++++ Exercise inputs
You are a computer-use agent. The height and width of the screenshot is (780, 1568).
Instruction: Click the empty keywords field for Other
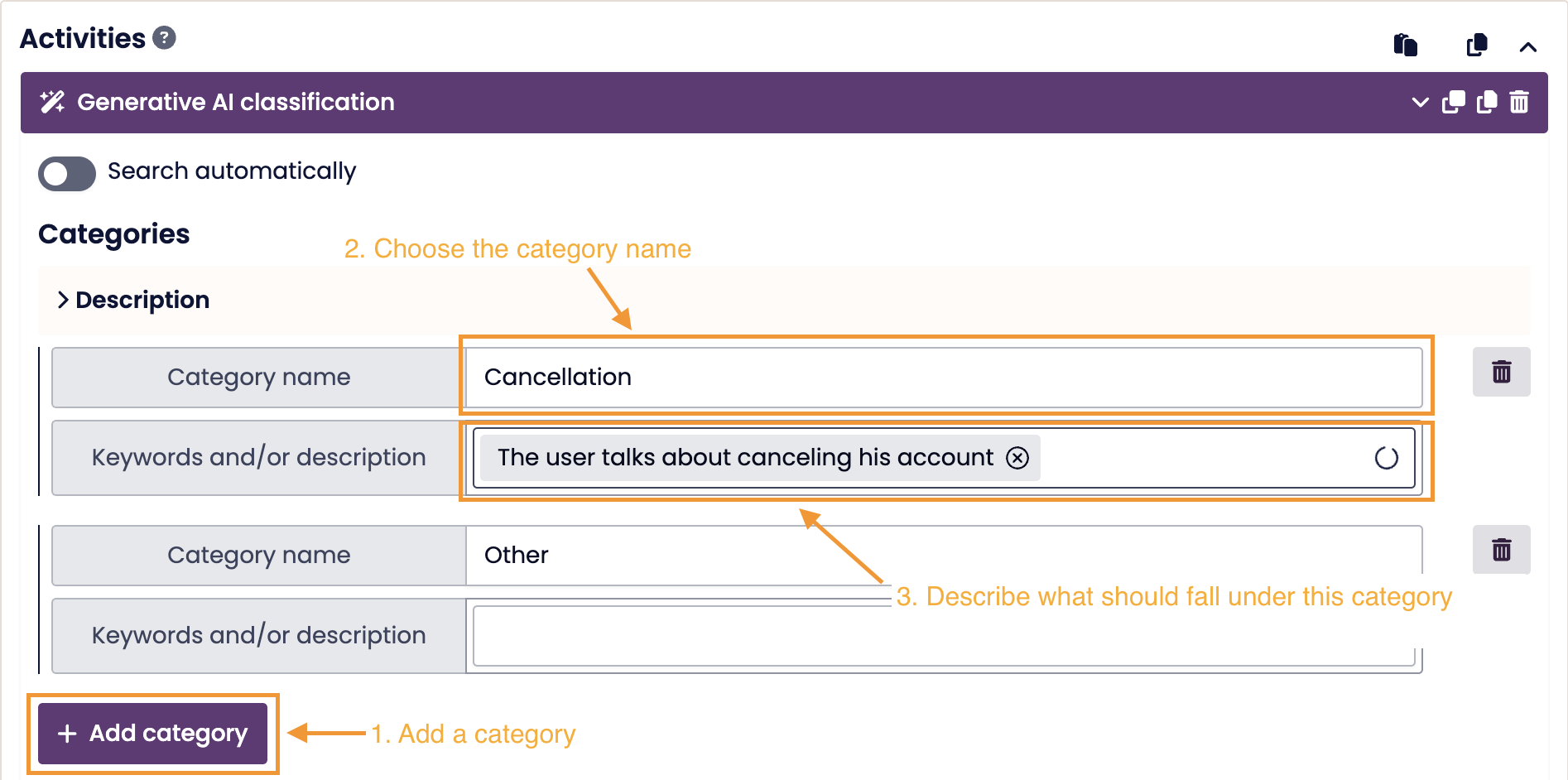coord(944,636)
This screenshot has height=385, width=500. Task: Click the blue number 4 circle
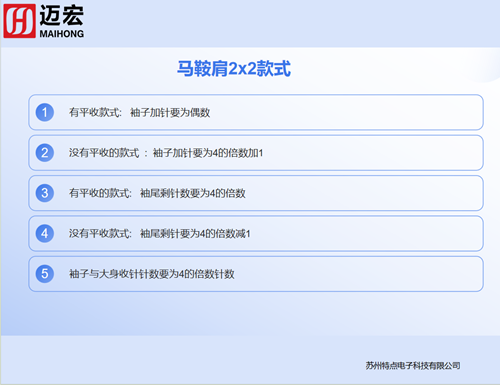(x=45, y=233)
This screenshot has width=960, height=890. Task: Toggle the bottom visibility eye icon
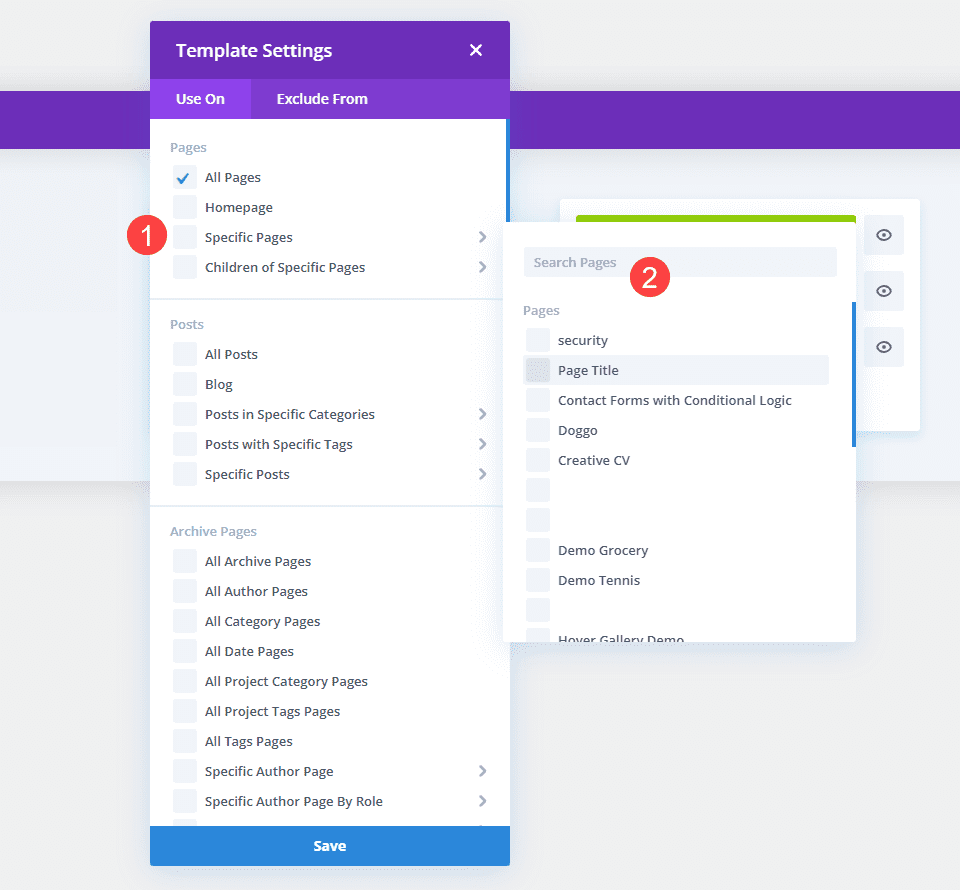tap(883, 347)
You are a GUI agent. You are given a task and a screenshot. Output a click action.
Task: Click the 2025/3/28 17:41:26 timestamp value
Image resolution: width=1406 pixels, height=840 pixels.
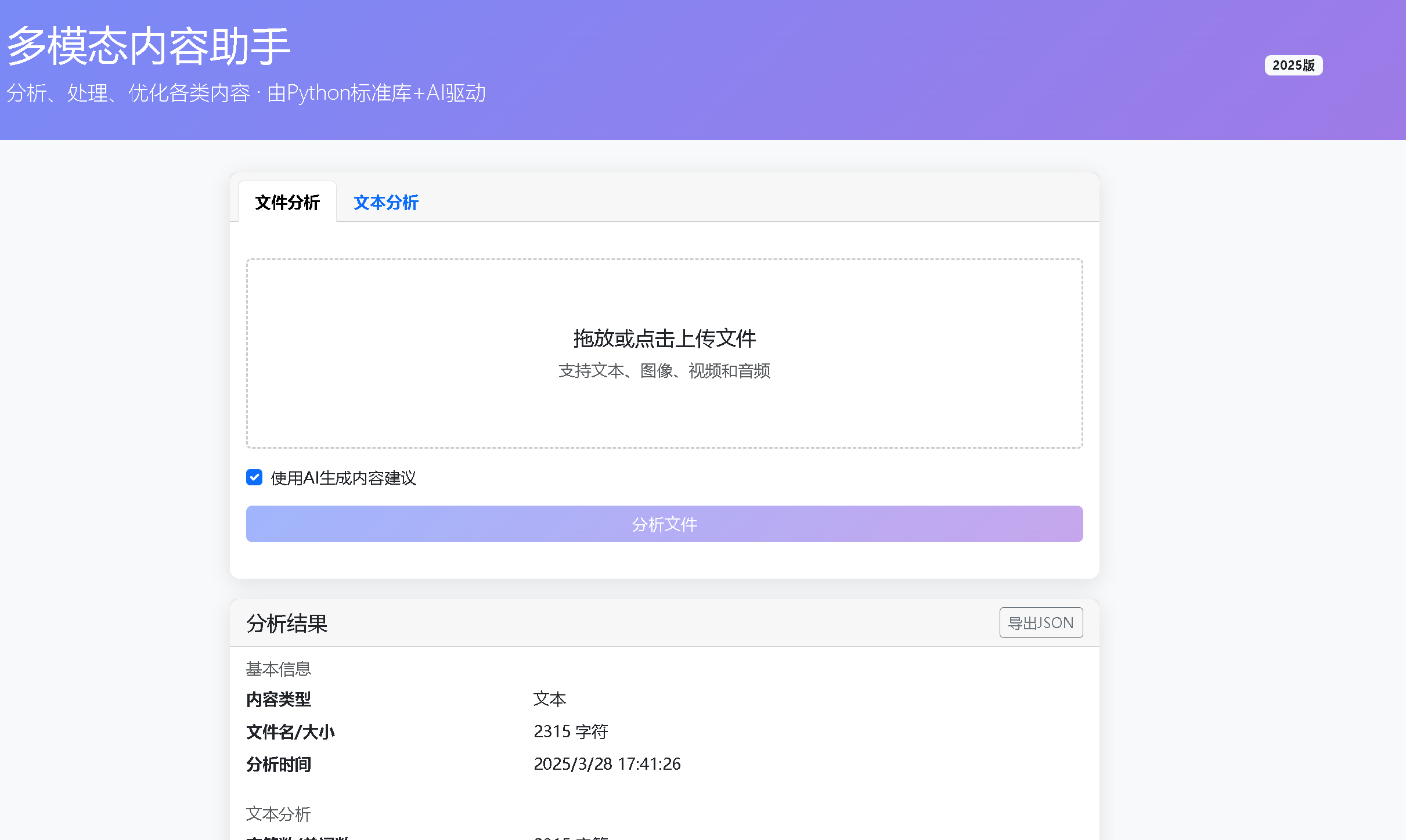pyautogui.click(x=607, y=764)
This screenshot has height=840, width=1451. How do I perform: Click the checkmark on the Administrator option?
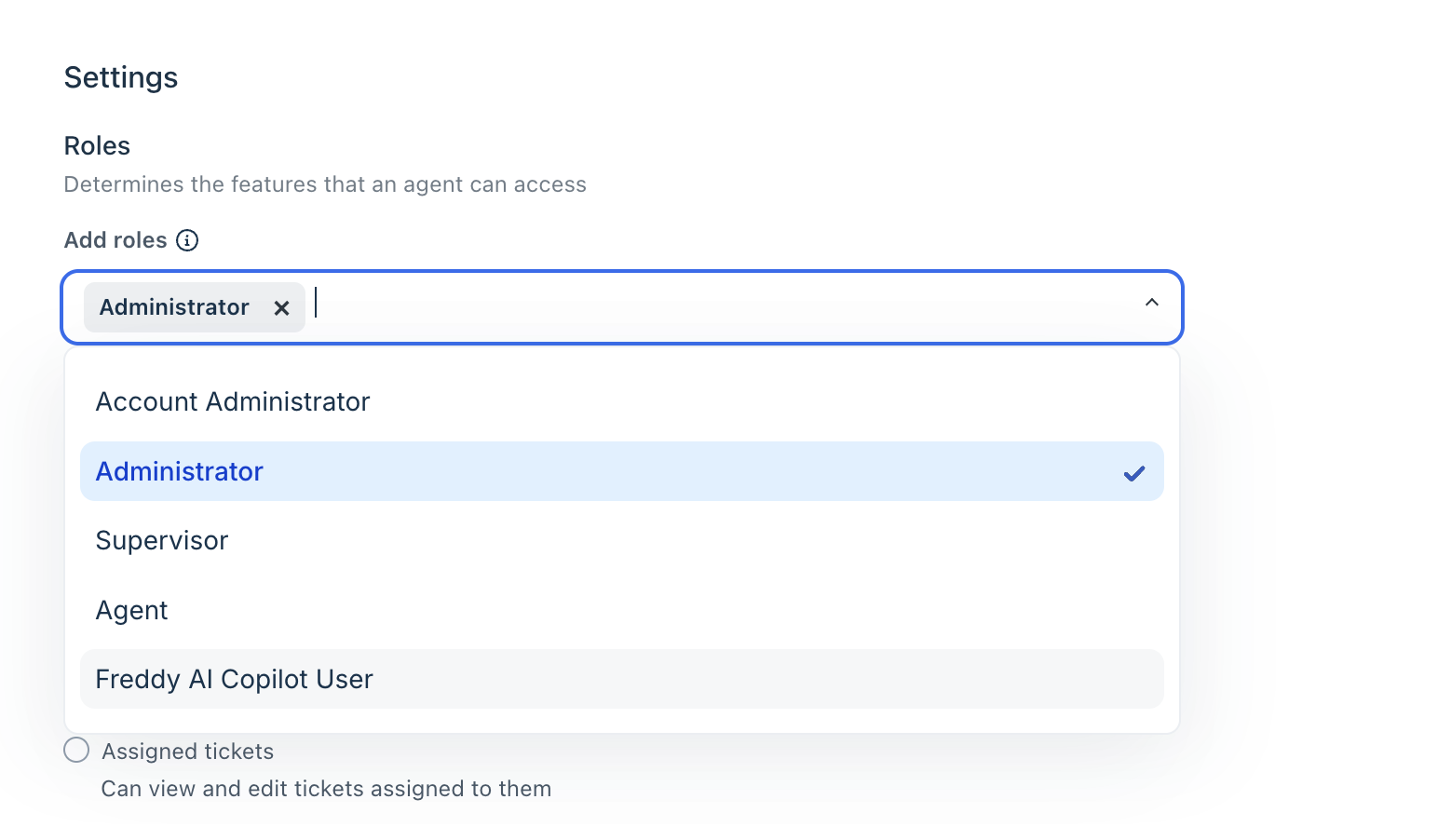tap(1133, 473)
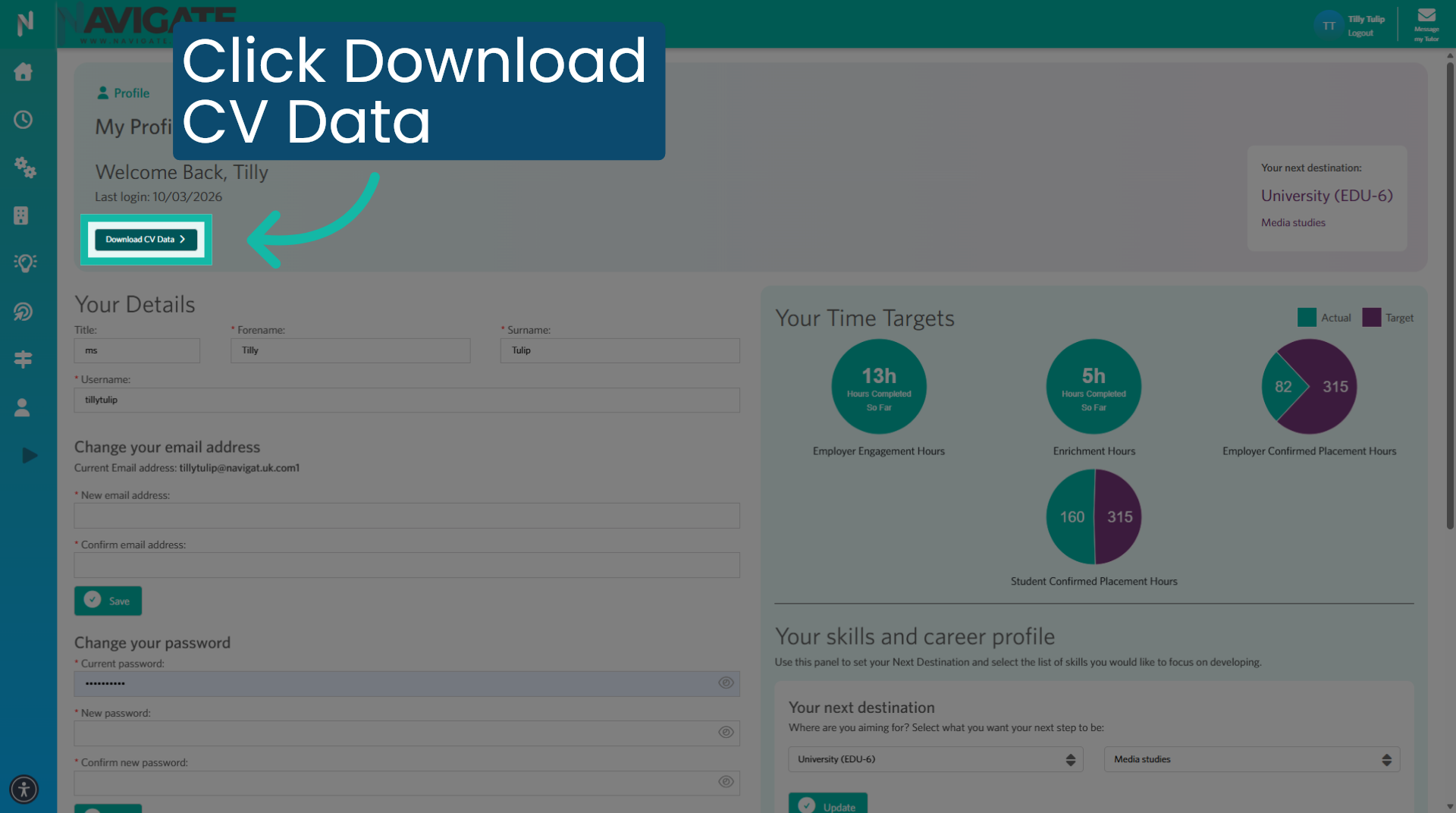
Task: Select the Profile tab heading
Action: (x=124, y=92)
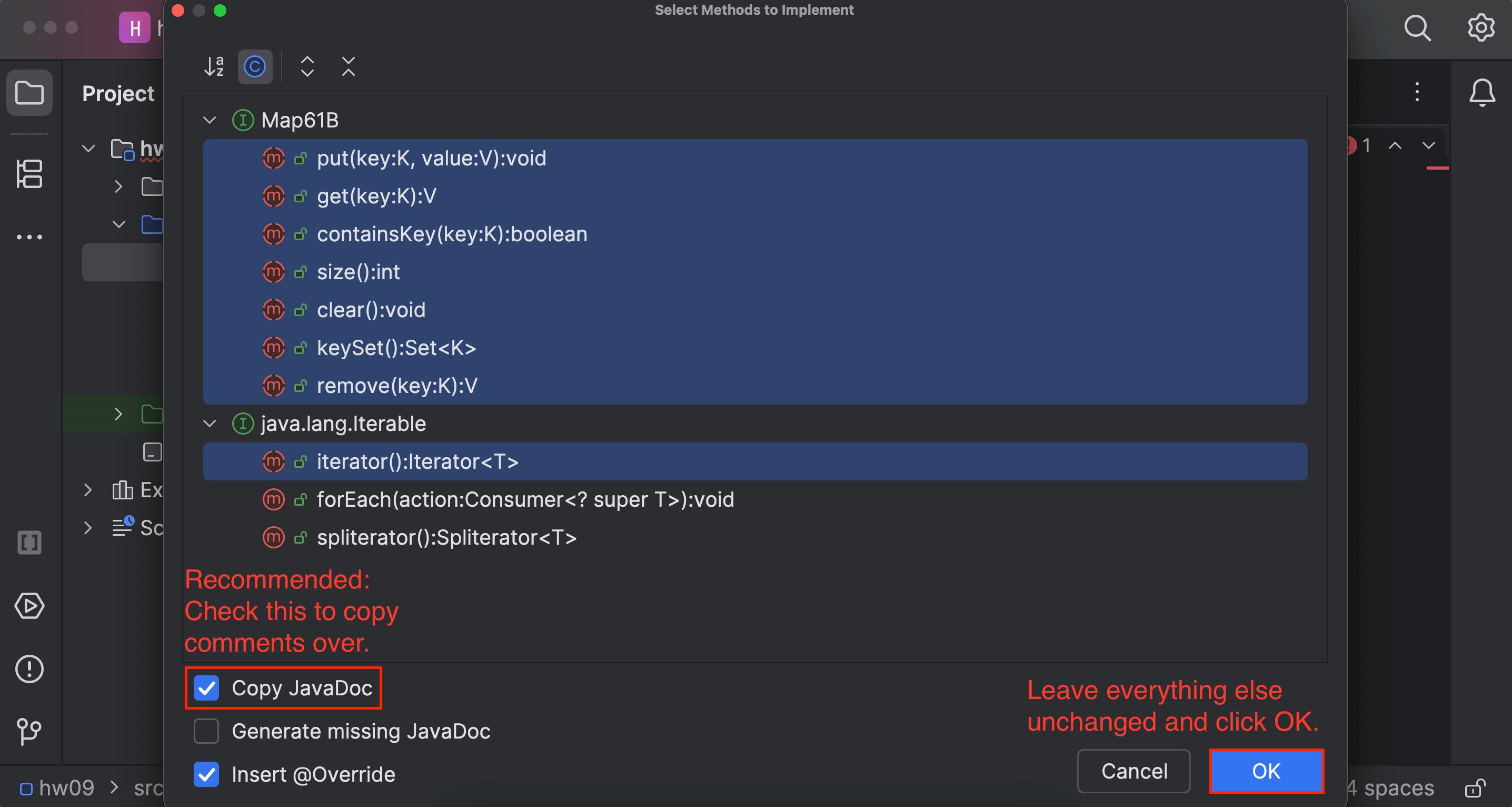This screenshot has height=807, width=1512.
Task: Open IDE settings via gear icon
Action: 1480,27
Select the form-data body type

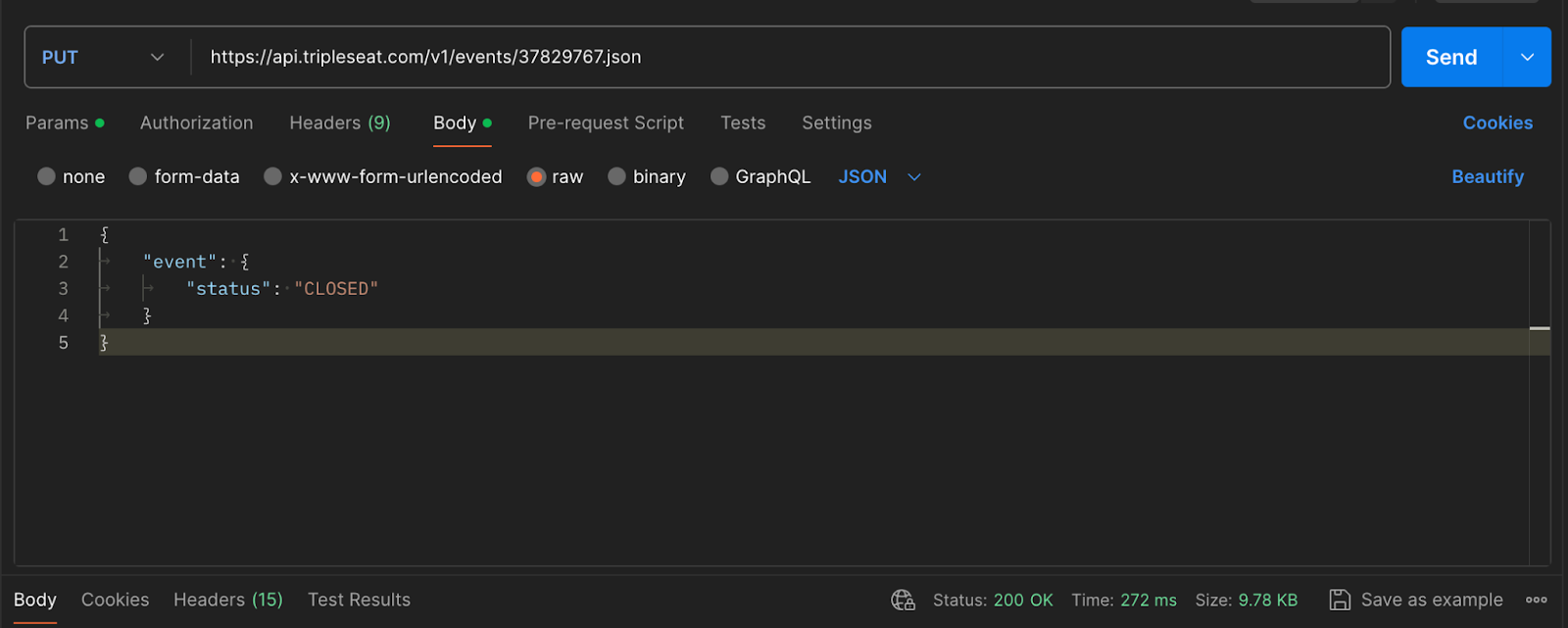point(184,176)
++++++++
Your instructions
Copy all of the entries above word for word, leaving out the pictures.

Correct output
You are a computer-use agent. The height and width of the screenshot is (780, 1568).
Instruction: Click the empty keywords field for Other
coord(944,636)
This screenshot has height=385, width=500. Task: Click the blue number 4 circle
(x=45, y=233)
This screenshot has width=960, height=890. Task: Toggle the bottom visibility eye icon
tap(883, 347)
You are a GUI agent. You are given a task and a screenshot. Output a click action.
Task: Click the 2025/3/28 17:41:26 timestamp value
Image resolution: width=1406 pixels, height=840 pixels.
pyautogui.click(x=607, y=764)
This screenshot has height=840, width=1451. How do I perform: Click the checkmark on the Administrator option?
tap(1133, 473)
Task: Select the Profile tab heading
Action: (x=124, y=92)
This screenshot has height=807, width=1512.
Task: Open IDE settings via gear icon
Action: 1480,27
Select the form-data body type

point(184,176)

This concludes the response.